Last, performance, Sasson is build with a modular approach in mind, it does ship many cool features but everything is optional and if it's off - then it's off. the end user should always get the minimum amount of semantic, clean code needed for displaying the specific project, for example - Sasson do uses 960gs but with no classes cluttering up the markup and with only a minimal set of CSS code sent to the end user - I would argue that any theme that loads all of this stylesheet even if not using half of it is probably doing it wrong.

Some clarifications on Adaptivetheme 7.x-3.x

Jeff Burnz's picture

Changing the visual source order based on breakpoints is kind of tricky to get right 100% of the time in a configurable system designed for site builders who can't dive in a fix something when needed.

That is the main reason why its not offered in Adaptivetheme, and I bet any of the others as well. We can't rely on really advanced CSS methods and properties due to browser support and need for excessive polyfilling.

That said...

Adaptivetheme 7.x-3.x uses layout plugins - and this idea of content source order control is 100% doable. Actually there are two types of plugins - a native page layout type plugin and 14 responsive Panels layout plugins. This gives sites like GDO very powerful layout capability in the hands of site builders.

Fine grain asset loading? Again Adaptivetheme 7.x-3.x does do this, a lot. The theme only loads what is required - its by far the most sophisticated base theme in this regard by a long way. You can control things like all CSS (core, library, contrib) either via the UI or a simple "unset" flag in the info file. There is fine grain polyfill loading - even load none, even down to removing little bits of CSS like rounding error support for IE6/7.

What it actually loads in terms of layout CSS (which is about it) is very small indeed - around 6kb on average, and only what you need based on your settings - all the layout CSS is programatically generated, built during submit of the theme settings and spat out to files, that are then loaded by load.inc, again, depending on your specific requirements. The layout plugins don't even have CSS files, the CSS is built / optimized programatically by the CSS generator functions.

Other asset loading via breakpoints or feature detection is the themers job, add your Modernizr/yep/nope and you are away. Adding Modernizr to your base theme is a mistake because of Modernizr custom builds, we can't make the assumption to load all of modernizr -that would place an undue asset loading requirement on all users when they just don't need it.

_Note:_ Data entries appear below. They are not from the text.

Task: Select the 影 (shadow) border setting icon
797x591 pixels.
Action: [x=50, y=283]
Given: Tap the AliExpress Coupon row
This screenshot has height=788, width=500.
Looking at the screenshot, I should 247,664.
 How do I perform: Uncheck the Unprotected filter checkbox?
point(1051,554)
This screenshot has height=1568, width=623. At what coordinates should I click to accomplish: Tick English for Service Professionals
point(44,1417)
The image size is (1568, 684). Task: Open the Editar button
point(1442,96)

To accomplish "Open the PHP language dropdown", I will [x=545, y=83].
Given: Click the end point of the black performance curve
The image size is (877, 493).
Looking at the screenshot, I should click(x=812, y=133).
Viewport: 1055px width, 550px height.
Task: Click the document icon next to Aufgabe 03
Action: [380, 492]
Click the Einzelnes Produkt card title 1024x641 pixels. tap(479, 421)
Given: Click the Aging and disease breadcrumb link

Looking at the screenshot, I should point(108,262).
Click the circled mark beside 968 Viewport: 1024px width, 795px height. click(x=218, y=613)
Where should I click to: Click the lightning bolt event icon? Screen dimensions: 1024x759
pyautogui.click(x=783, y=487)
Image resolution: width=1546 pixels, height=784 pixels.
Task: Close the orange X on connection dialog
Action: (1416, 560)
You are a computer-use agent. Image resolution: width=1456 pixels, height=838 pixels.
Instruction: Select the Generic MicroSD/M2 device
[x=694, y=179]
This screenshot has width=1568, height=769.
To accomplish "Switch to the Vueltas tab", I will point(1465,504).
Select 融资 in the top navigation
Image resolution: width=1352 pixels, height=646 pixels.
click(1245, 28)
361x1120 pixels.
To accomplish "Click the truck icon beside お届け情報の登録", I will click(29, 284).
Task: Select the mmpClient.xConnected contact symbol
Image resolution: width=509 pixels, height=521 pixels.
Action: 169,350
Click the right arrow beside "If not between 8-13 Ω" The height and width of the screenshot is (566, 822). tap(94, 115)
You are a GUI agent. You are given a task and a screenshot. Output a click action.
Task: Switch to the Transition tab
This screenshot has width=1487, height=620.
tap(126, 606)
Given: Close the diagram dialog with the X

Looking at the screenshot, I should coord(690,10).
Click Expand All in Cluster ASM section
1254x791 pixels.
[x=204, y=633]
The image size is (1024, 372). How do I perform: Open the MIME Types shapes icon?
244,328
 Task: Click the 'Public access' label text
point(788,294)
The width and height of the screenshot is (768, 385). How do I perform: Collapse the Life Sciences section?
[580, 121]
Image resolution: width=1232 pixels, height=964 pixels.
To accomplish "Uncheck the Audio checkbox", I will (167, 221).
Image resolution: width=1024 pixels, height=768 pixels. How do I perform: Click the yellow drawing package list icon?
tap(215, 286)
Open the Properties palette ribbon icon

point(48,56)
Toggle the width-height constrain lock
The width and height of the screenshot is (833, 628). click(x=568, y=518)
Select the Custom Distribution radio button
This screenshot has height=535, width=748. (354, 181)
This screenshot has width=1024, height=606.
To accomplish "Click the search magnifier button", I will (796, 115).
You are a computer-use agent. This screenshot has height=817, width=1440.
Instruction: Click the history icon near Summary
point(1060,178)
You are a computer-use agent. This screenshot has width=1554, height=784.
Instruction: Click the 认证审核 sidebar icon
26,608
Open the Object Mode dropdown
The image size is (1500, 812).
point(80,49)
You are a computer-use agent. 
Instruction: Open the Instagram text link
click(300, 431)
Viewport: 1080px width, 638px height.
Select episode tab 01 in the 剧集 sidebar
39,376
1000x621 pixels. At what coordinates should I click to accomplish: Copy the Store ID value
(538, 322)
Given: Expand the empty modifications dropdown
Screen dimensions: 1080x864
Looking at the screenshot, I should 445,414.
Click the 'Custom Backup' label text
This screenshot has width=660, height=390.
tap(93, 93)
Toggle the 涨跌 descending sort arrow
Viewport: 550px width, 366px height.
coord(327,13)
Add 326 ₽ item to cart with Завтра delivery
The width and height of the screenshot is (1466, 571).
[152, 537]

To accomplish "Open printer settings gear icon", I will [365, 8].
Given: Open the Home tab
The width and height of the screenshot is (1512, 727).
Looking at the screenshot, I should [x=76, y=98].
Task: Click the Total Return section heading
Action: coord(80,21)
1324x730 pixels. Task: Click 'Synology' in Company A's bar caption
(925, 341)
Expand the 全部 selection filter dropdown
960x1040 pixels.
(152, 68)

Adaptivetheme is a true responsive system, yes, correct, it just doesn't make this huge assumption about what grid to use - you define it. Its extremely smart and simple at the same time. I spent, literally, years thinking about this and working in this field, and found the best and only real way is do-very-little, as opposed to do-a-lot.

On performance, well, AT 7.x-3.x is very, very fast, it uses a lot of drupal_statics and other trickery to remove bottlenecks in Drupal core, yes, really, some of the worst bottlenecks are in Drupal core! It also uses cache sets to cache the layout plugins data structures to speed up the admin - the actual data structures never hit the front end, they are used only in admin for the UI and layout generation system, so there is zero impact on the front end.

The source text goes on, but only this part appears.